Bobby Farnham is comfortable playing for Hynes after spending three seasons with him at Wilkes-Barre of the AHL. The pair were reunited after Farnham was waived by Pittsburgh in October.
"The way he approaches every day is why he's successful, because he's very detailed in how we play with our structure," Farnham said. "He's very good expressing to us the identity we have to play with, and then tweaking certain things to each team that we play.
"He's always prepared. And he knows how to get the most out of the guys on his team."
That's certainly true for Farnham, who has a career-high five goals but is known more for dropping his gloves.
Kyle Palmieri is also responding to Hynes' approach, leading the Devils with a career-high 17 goals, and his 30 points are one shy of his personal record set with Anaheim two seasons ago.
He has four goals and one assist in the past six games but came up empty on five shots in Monday's 1-0 loss to Detroit.
Palmieri scored with 22 seconds left in regulation before defenseman John Moore found the net in overtime of a 3-2 win at Montreal on Nov. 28. The Devils fell 3-2 in a shootout to the Canadiens a day earlier in the opener of the home-and-home set.
The Habs (22-15-3) have lost 12 of their last 15 games, tumbling from first to third in the Atlantic Division.
They concluded a 2-6-0 road trip with a 4-3 defeat to Philadelphia on Tuesday, ruining any momentum created by their 5-1 win over Boston in the Winter Classic four days prior.
"Emotionally we were not there," coach Michel Therrien said. "We just have to be better."
Showing improvement defensively is vital as Montreal is giving up an average of 3.07 goals over the last 15 games, surrendering three or more in all but two.

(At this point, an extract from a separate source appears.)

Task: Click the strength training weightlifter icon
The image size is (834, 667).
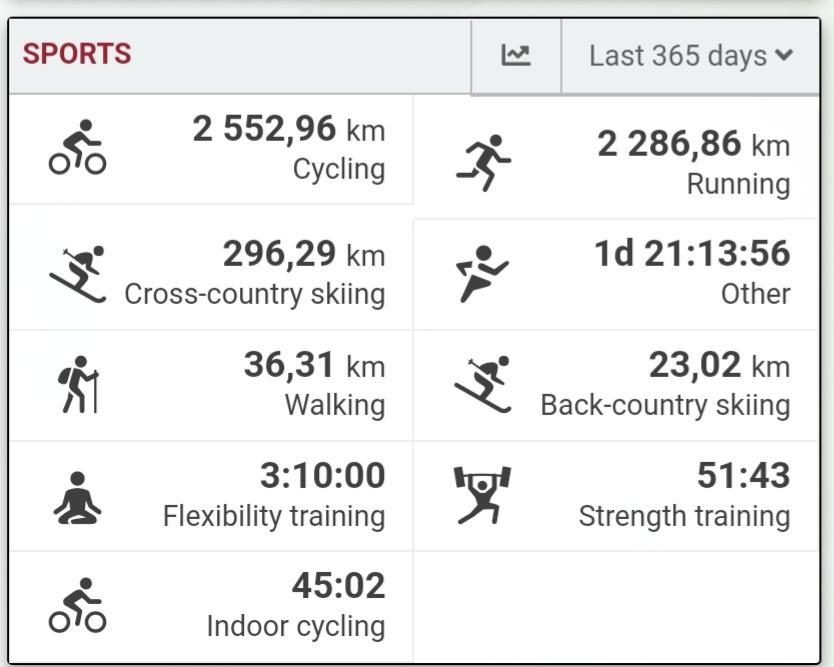Action: coord(482,495)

That's not helped by Carey Price's continued absence due to a leg injury.
Mike Condon is 4-7-1 with a 2.73 goals-against average in 12 starts since replacing Price as the starter. That began with Condon making 25 saves and turning aside four shootout attempts at New Jersey on Nov. 27 before stopping 28 shots the next day.
The Canadiens are hoping playing their first home game since Dec. 17 while opening a three-game homestand will help.
"It's going to feel good to be back home, in front of our fans, following a couple of tough games on the road," defenseman Mark Barberio said.